Mistrz jesieni wykorzystał swoją szansę. Zgodnie z planem drużyna grającego trenera Bartosza Bodysa wygrała wszystkie trzy mecze. Sparta pokonała kolejno: 4:1 Hetmana Żółkiewka, 8:1 innego lokalnego rywala Start-Regent Pawłów i 8:0 Unię Rejowiec. – Ostatnie spotkanie ułożyło się dla nas bardzo dobrze, już po pierwszej połowie prowadziliśmy 5:0 – zaznacza prezes.

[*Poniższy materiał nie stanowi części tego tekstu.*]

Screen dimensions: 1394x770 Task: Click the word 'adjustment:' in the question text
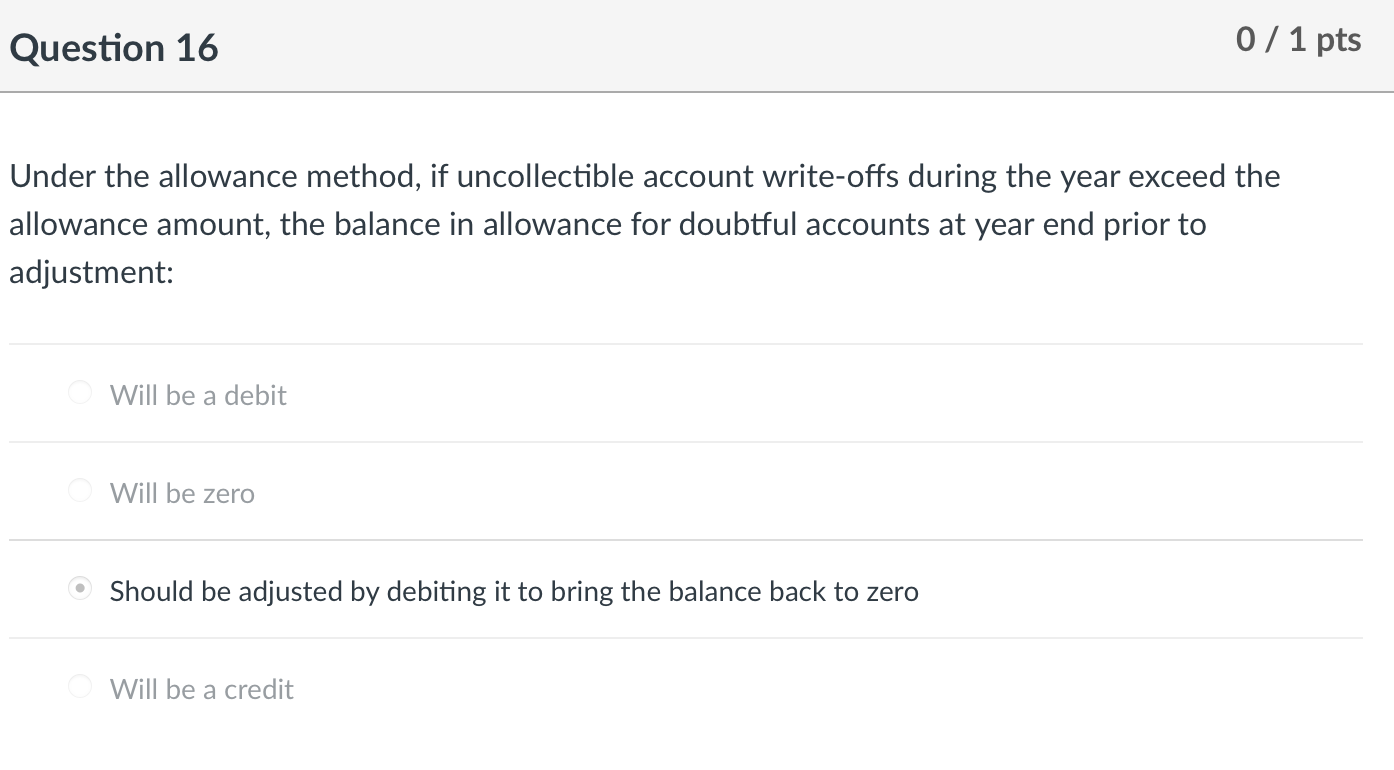pyautogui.click(x=90, y=272)
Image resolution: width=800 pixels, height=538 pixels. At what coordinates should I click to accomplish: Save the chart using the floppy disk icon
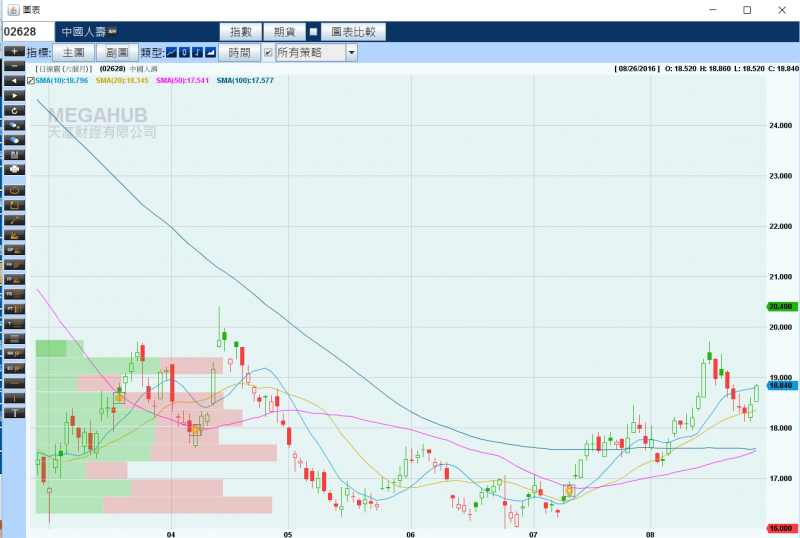[x=15, y=155]
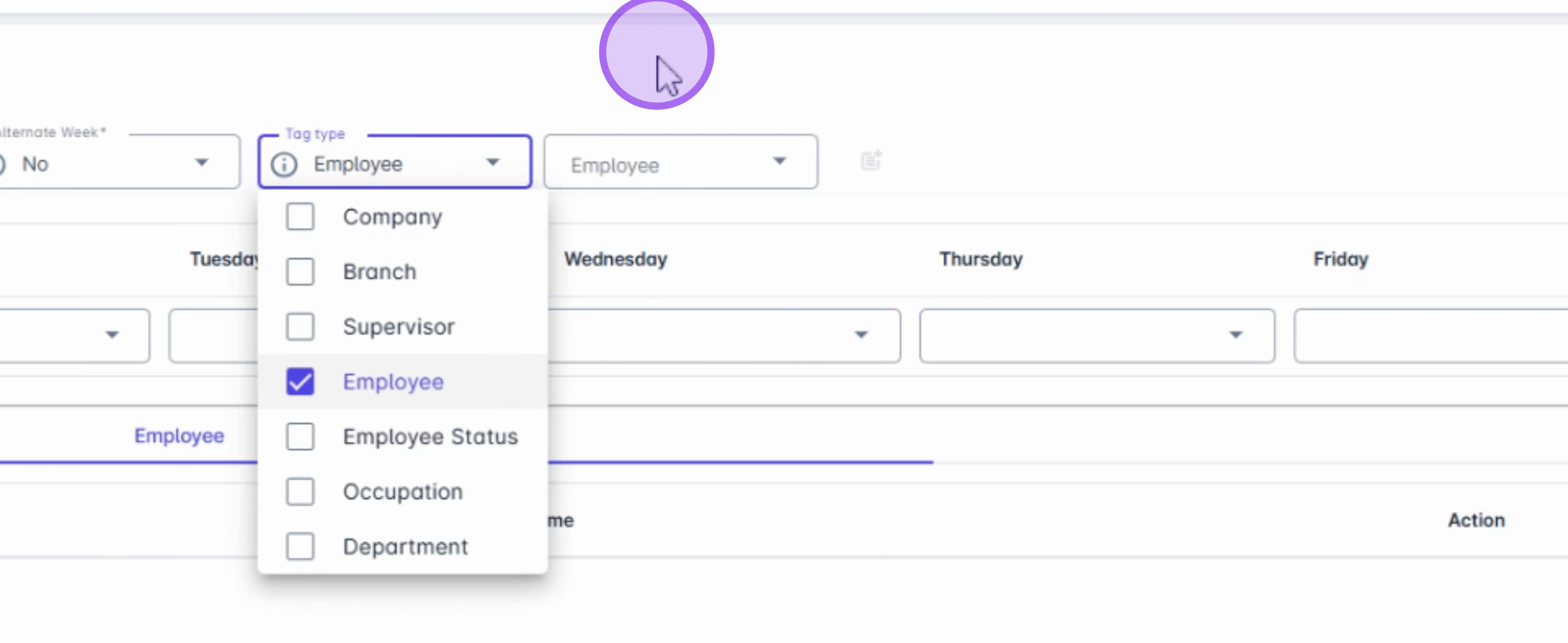Screen dimensions: 1568x643
Task: Click the Wednesday column header
Action: [615, 259]
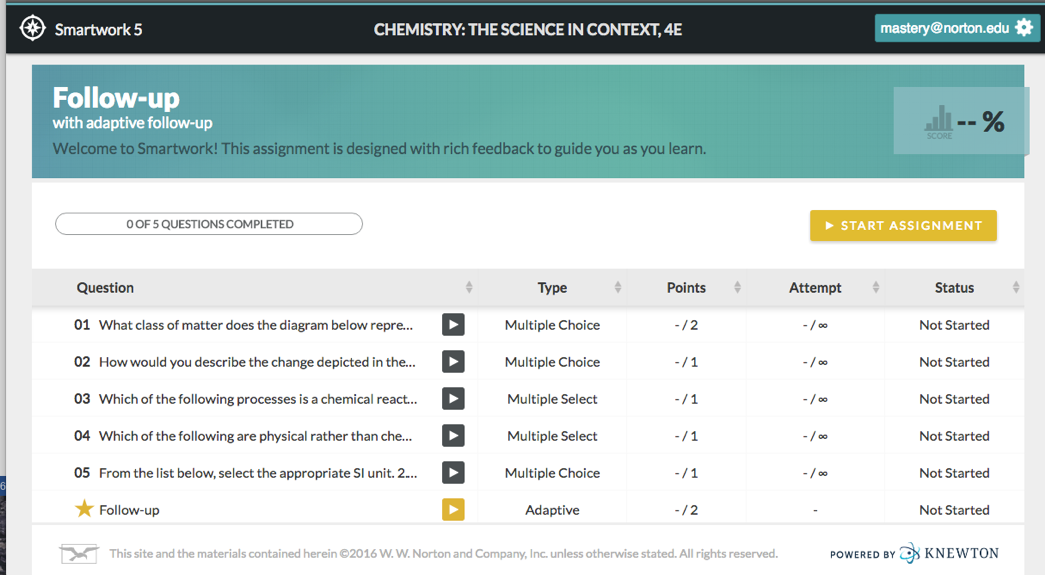The image size is (1045, 575).
Task: Sort by Points column arrows
Action: tap(737, 288)
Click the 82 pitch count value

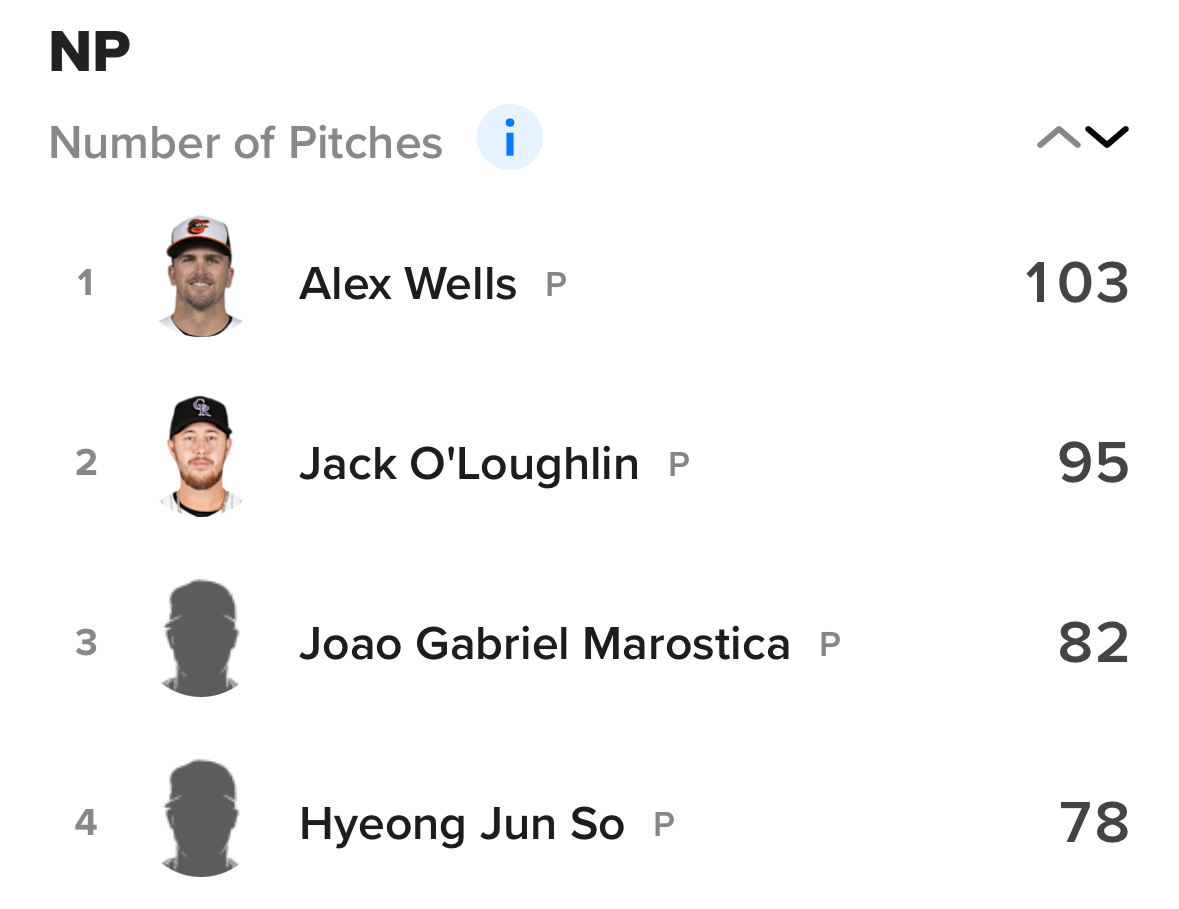1093,643
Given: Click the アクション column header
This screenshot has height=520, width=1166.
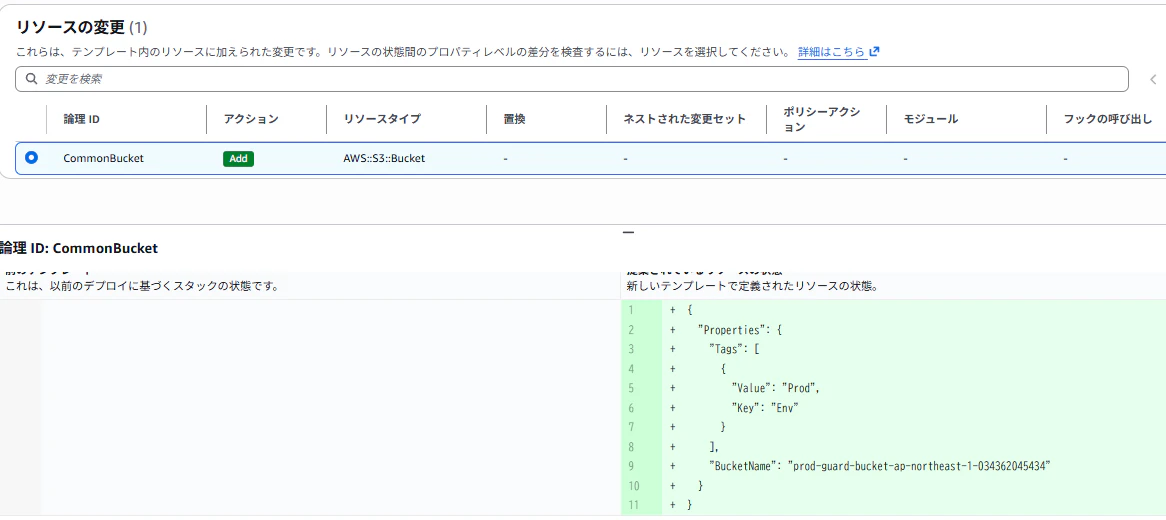Looking at the screenshot, I should [251, 119].
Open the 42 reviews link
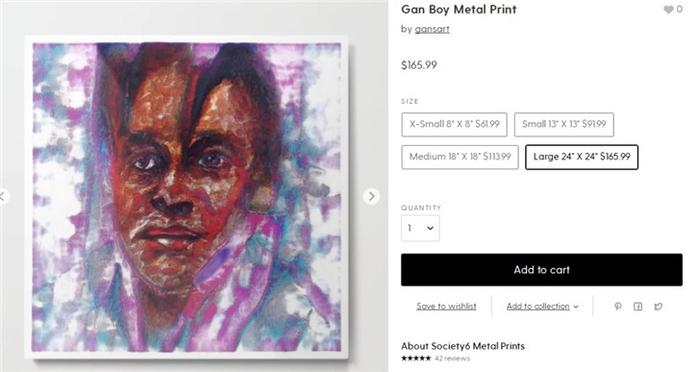The image size is (700, 372). pyautogui.click(x=452, y=358)
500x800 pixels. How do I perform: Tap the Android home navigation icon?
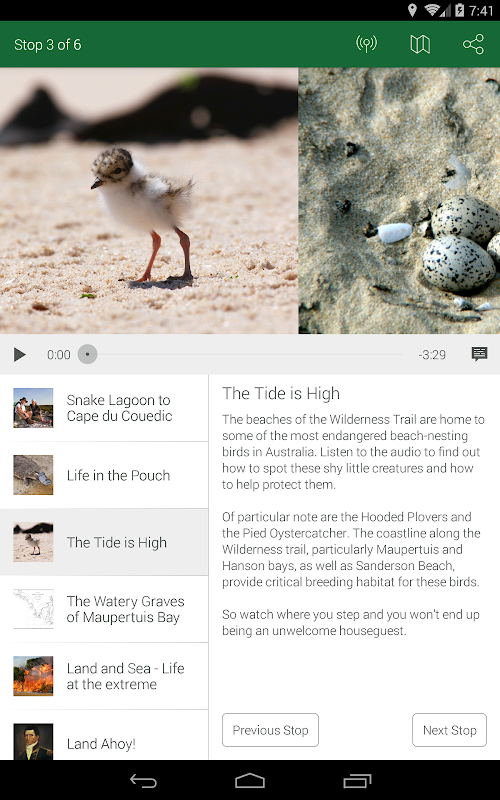pyautogui.click(x=250, y=781)
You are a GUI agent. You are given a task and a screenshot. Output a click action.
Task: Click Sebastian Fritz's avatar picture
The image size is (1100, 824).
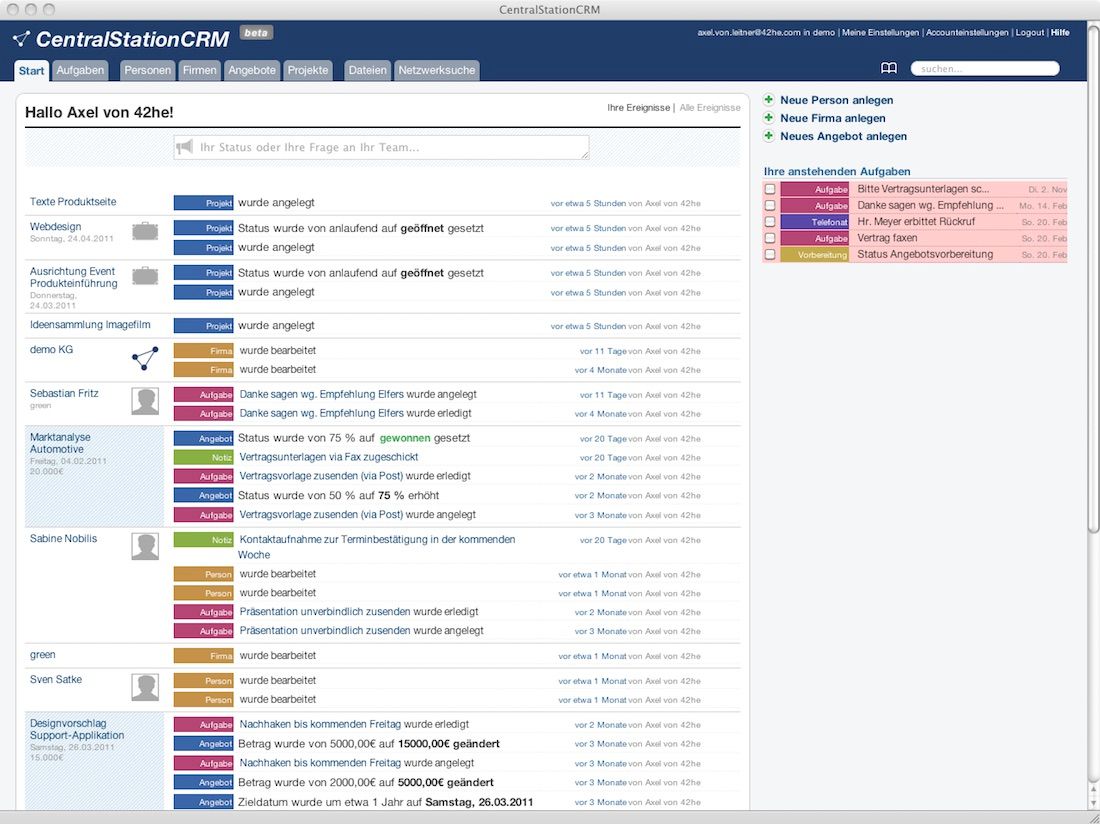145,401
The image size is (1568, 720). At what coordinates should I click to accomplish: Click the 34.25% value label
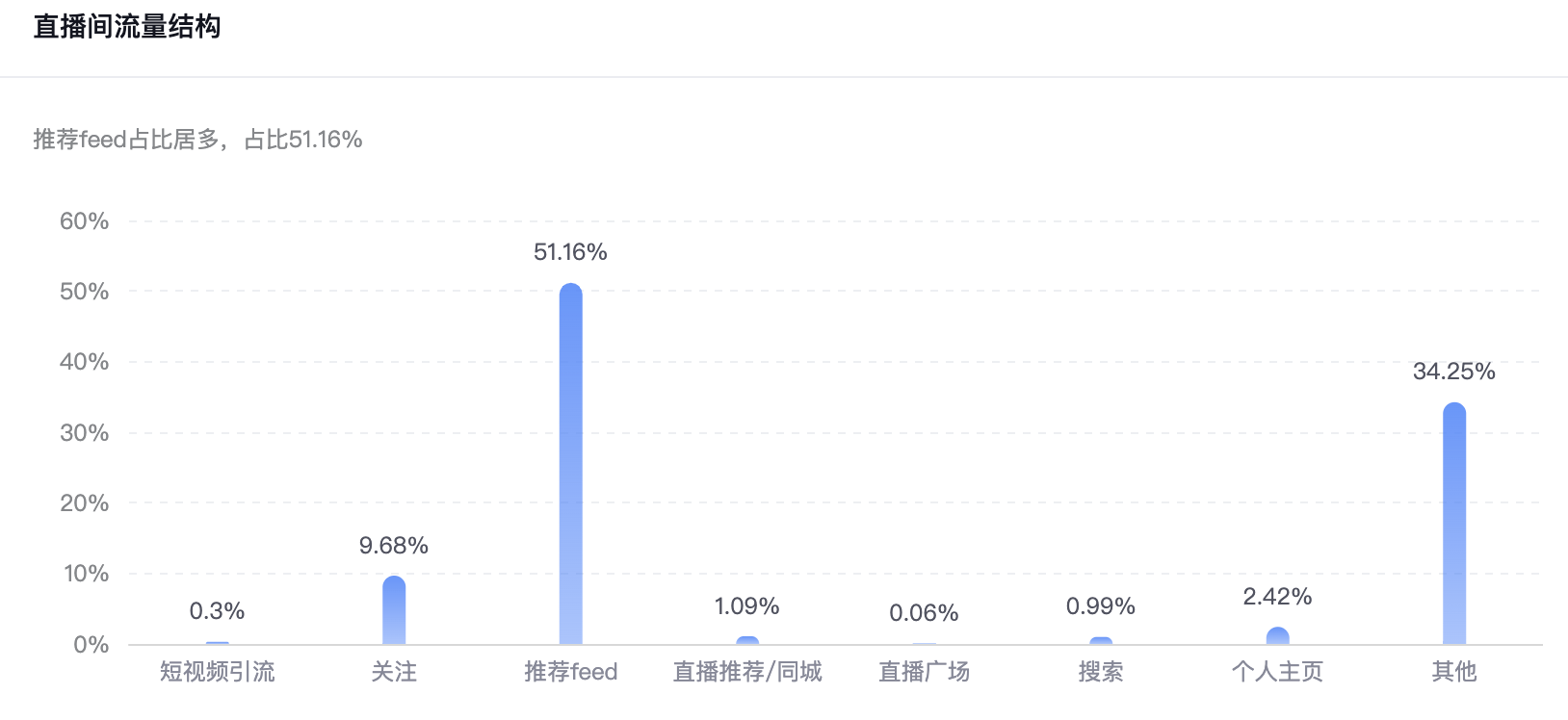1454,372
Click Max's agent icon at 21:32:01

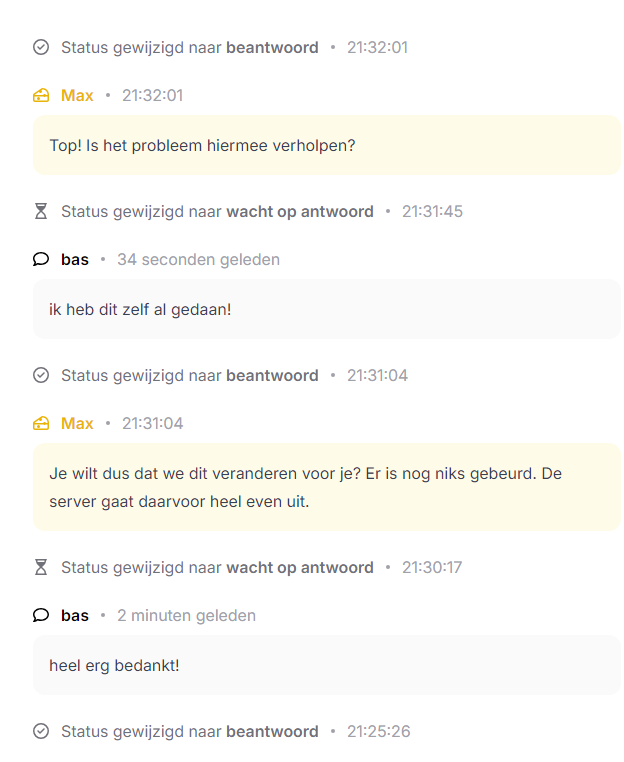click(x=41, y=95)

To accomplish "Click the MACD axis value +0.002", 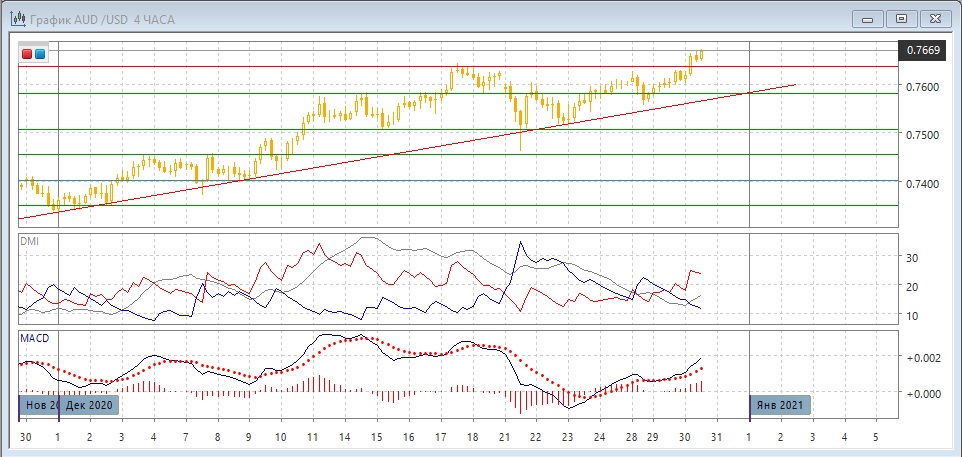I will (920, 358).
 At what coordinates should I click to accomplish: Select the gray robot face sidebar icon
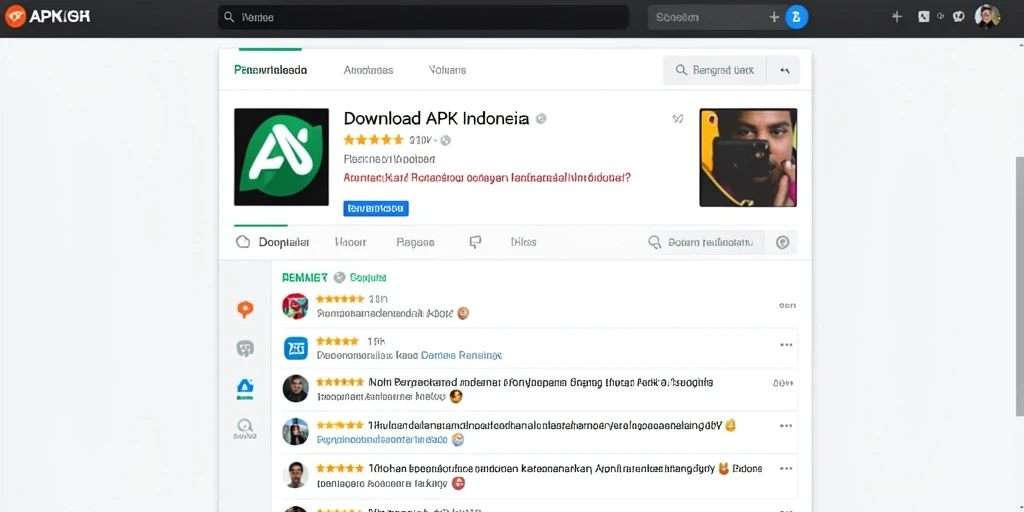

Sparta nie może narzekać na brak strzelców. Ma w swoich szeregach piłkarzy, których umiejętności są na tyle wysokie, że spokojnie pozwalają stwarzać zagrożenie pod bramką rywali z klasy okręgowej. W trzech spotkaniach wiosny już trzech zawodników popisało się hat-trickami, z czego dwóch w ostatnim mecz z Unią. Do siatki trafiali Andrzej Głowacki i Michał Kasperek. Z kolei w starciu ze Startem-Regent trzy gole strzelił Mateusz Adamiec. Wiosenny dorobek snajperski lidera jest imponujący. Już pięć trafień ma Głowacki, cztery Jakub Martyn, a po trzy Adamiec, Kasperek i Konrad Kiejda. Pozyskanie przed sezonem Andrzeja Głowackiego ze Startu-Regent okazało się strzałem w dziesiątkę. Najlepszy strzelec klasy A w ubiegłym sezonie (aż 51 bramek) nie zwalania tempa w barwach Sparty. Na koncie ma już 20 goli i jest najlepszym strzelcem zespołu. O zdobywanie bramek trener Bodys może być zatem spokojny.
Także w środku pola lider nie powinien mieć problemów. Dobrym posunięciem było odzyskanie w zimowej przerwie Mateusza Wołosa (22 lata). – Mateusz jest naszym wychowankiem, odszedł do Avii, kiedy w Świdniku pracował jeszcze trener Jacek Ziarkowski. Wraca do nas po trzech latach. Widać już po kilku spotkaniach, że odnalazł swoje miejsce w środku pola – cieszy się Szokaluk.
W Rejowcu wiedzą, że do awansu do IV ligi droga daleka. – Zostało jeszcze 10 spotkań, w tym mecze z najgroźniejszymi zespołami: Bratem i Ogniwem Wierzbica. Z pierwszym z rywali zagramy u siebie, co jest atutem. Na razie robimy swoje, w każdym kolejnym meczu chcemy wygrywać – zapowiada prezes.